Seasons come, Seasons go, Hallelujah and Amen



 Give your burdens to the Lord and He will take care of you.  Psalm 55:22

I had the absolute joy recently of taking a trip with my Dad and my Brother to Santa Fe, New Mexico - it was perfectly timed and just what we all needed.  The weather was absolutely perfect as the leaves had changed to these beautiful hues of gold, green, red, orange, and the sky was clear blue, the landscape of the southwest was nearly indescribable.  The food was delicious and as we remembered fondly from years past:  red, green or Christmas - how to choose?  If you know, you know!  The feeling in this part of the country, the melting pot of so many diverse cultures come together in one place to celebrate and soak up the art/music/culture is something you can't describe in words but must experience in person to appreciate fully.  Despite the obvious vacant spot on that trip-Mom-it was something we all needed I think, my Dad especially.  Santa Fe is one step closer to heaven for him, well at least for anyone who would describe their 'happy place' - for Dad, this is definitely it.  It was bittersweet to spend time with him there and especially to reconnect with an old childhood friend from our years in the Las Cruces area when we were just children.  My dear friend Alison met us for lunch one day, and it was just like old times honestly.  We had such a great time catching up on each other's lives, learning about each other's families, our personal and professional experiences over the years, laughter and a few tears as we listened to Dad reminisce especially about time spent with her Grandparents and her Dad all those years ago.  It was so good to spend time with her again after all these years, and I am so thankful to be reconnected with her once again.

On another day during our week in Santa Fe, we journeyed just north to Chimayo to walk the beautiful grounds there.  It is an area of immense beauty, sacred and quiet space that many come to remember their loved ones long past, to pray, to meditate, to be still.  I was reminded very quickly as we stepped into the 100plus year old chapel that it truly is a place set apart, respected and cared for by so many who appreciate it.  You could hear a pin drop, it was so quiet except for the creak of our feet on the floors and as we sat in the worn pews.  I found a place to sit, and was immediately overcome with tears, just the sense of God's presence.  I can't describe it, but I felt Him absolutely surrounding and comforting me.  I had a mixture of images, thoughts, feelings in that stillness:  grief....joy....gratitude...love.....
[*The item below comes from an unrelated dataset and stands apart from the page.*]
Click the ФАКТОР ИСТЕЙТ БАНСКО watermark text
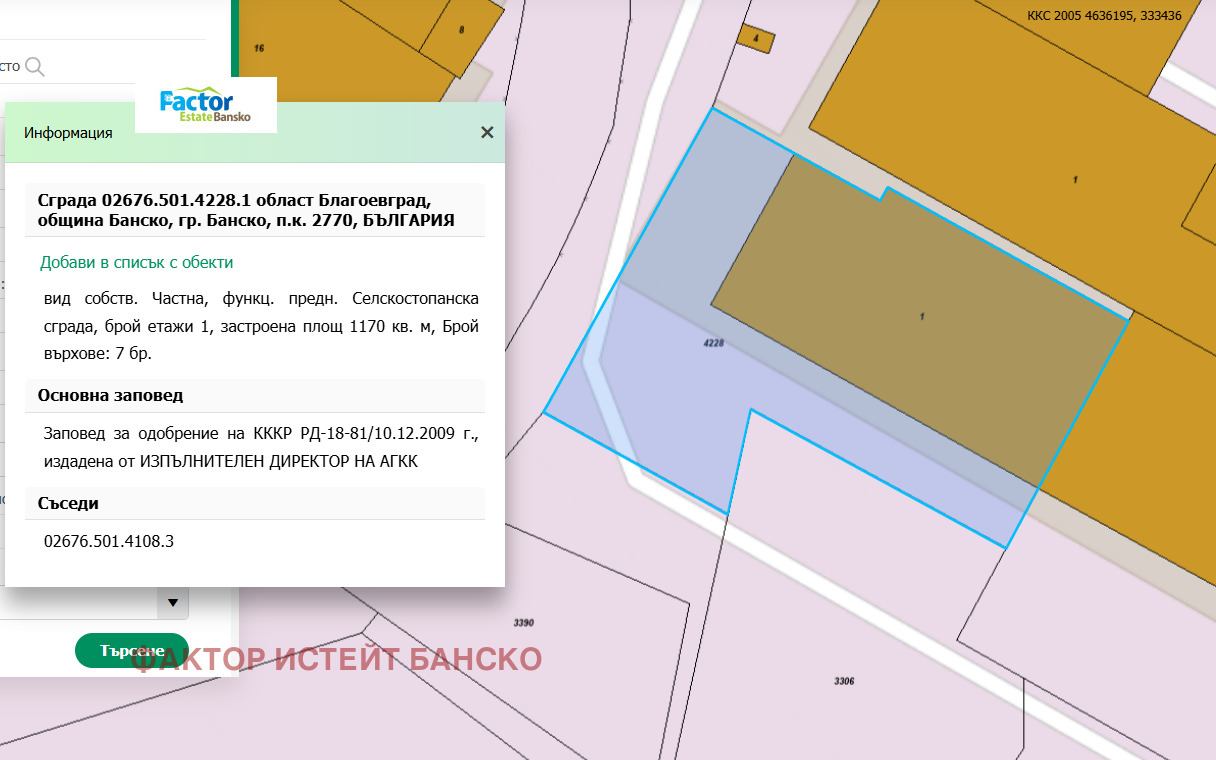 337,659
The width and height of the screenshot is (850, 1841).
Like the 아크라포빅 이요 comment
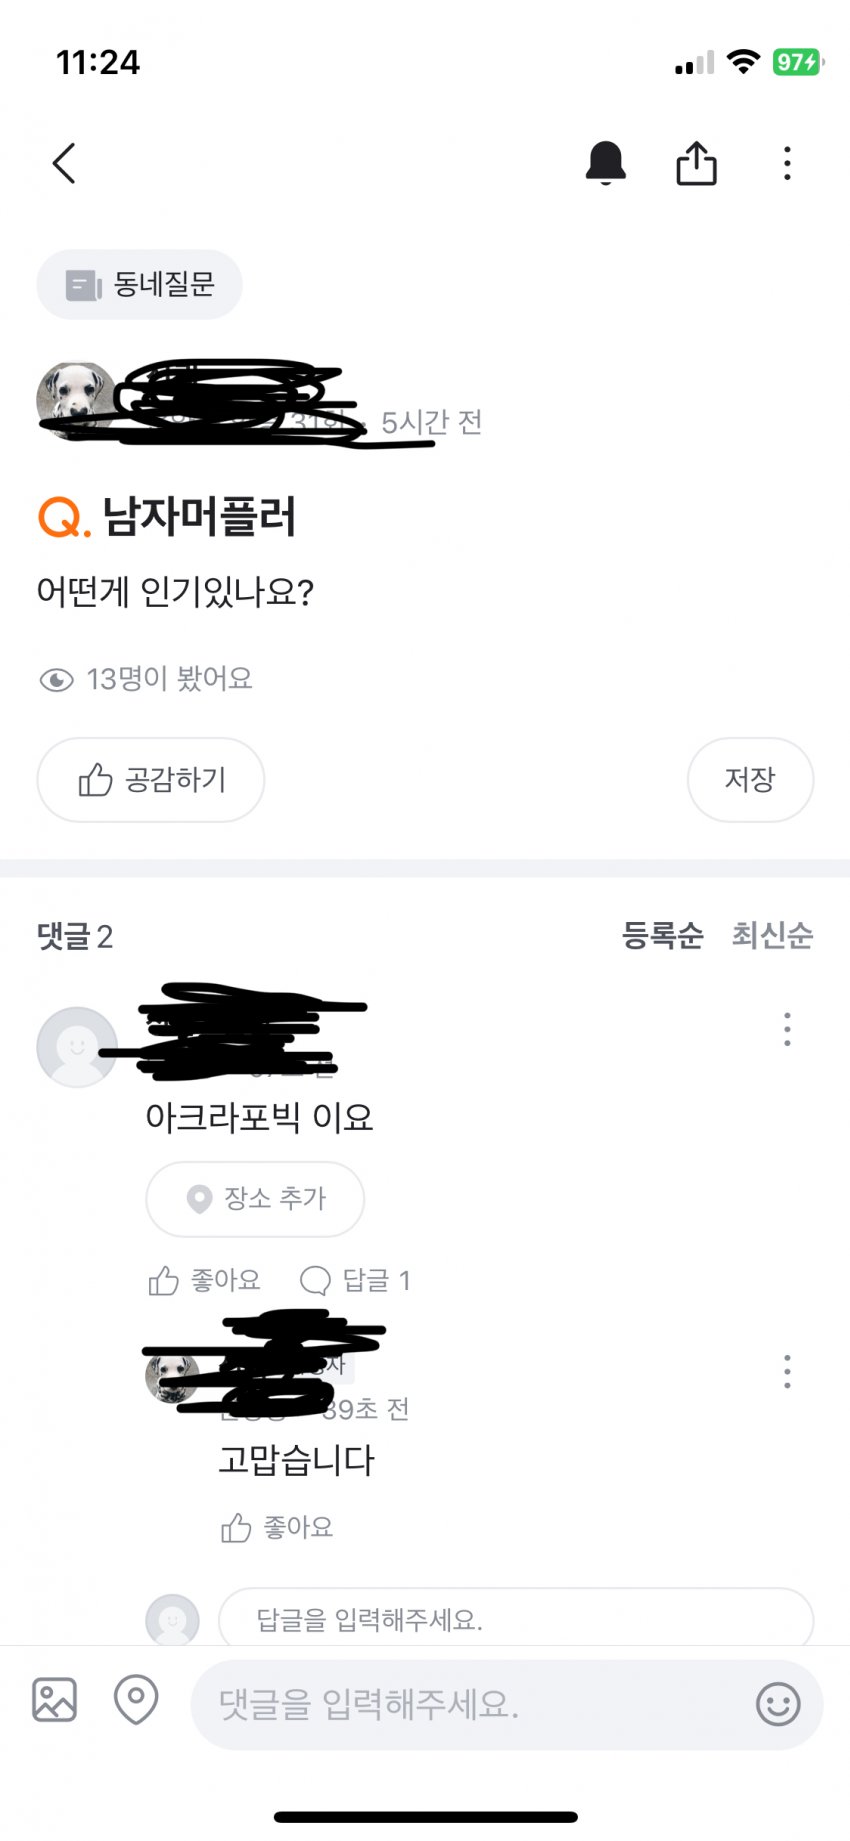tap(204, 1280)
As I look back on that trip with my Dad and my Brother, I sense this cycle continuing in me and staying with me, never stayed or stalled on one in particular but a continuous circle.  Isn't that as it should be as seasons come, and seasons go?  I could get stuck in grief so easily if I allowed my humanity to win on any given day, and don't get me wrong:  I have moments when I can't shake it and have a really bad day.  But I know where to turn and I know what to do to find my way out of it, even if it feels like I'm grasping the edge white knuckled trying to get back on solid ground.  When I do, when my Lord extends His hand once again and I can find my footing, his abundant love always there to comfort and strengthen me, you  can be sure as I stand full in His wonderful grace these will be the first words I utter......

Hallelujah and Amen.  Thank you God for helping me to my feet time and time again, no matter what this life brings.